Problem statement: Which lines below fall between the one containing "Image resolution: width=479" and the one containing "Place - Your"? Repeat them exactly, counting both of those lines, and add nothing else.

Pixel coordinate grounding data
********************

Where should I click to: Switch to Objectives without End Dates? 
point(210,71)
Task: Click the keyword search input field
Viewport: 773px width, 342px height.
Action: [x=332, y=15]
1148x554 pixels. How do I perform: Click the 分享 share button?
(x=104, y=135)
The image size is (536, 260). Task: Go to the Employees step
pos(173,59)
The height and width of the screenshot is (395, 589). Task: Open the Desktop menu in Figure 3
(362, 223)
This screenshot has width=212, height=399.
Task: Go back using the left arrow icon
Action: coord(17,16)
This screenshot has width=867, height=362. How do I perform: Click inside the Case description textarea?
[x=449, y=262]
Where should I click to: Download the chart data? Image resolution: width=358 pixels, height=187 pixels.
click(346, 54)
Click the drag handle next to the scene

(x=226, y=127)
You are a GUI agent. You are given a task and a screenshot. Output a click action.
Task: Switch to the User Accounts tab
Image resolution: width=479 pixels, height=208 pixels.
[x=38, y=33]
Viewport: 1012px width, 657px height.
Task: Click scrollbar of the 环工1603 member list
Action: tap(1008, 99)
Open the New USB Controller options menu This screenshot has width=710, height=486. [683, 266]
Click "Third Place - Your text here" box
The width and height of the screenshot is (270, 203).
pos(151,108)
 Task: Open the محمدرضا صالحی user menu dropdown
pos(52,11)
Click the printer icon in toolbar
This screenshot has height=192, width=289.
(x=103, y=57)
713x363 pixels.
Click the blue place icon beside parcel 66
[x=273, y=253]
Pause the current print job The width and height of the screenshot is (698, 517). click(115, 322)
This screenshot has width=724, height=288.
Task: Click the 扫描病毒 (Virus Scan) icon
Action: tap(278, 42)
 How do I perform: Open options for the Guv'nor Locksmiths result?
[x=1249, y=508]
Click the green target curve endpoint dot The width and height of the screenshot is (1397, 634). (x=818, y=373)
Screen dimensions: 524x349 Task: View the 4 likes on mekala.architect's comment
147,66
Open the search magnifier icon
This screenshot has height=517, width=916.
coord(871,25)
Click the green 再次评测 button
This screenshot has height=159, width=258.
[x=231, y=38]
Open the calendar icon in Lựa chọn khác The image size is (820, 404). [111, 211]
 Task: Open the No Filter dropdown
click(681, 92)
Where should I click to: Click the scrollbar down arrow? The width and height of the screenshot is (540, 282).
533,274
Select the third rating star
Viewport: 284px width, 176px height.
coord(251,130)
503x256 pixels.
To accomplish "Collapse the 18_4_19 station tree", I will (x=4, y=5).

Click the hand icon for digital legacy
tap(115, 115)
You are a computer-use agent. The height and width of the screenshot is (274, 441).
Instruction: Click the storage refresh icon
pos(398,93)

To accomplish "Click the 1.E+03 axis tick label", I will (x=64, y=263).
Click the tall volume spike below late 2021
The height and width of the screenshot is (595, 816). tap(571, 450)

********************

Solution below:
Image resolution: width=479 pixels, height=208 pixels.
[x=38, y=33]
Viewport: 1012px width, 657px height.
Task: Click scrollbar of the 环工1603 member list
Action: tap(1008, 99)
Open the New USB Controller options menu This screenshot has width=710, height=486. [683, 266]
Click "Third Place - Your text here" box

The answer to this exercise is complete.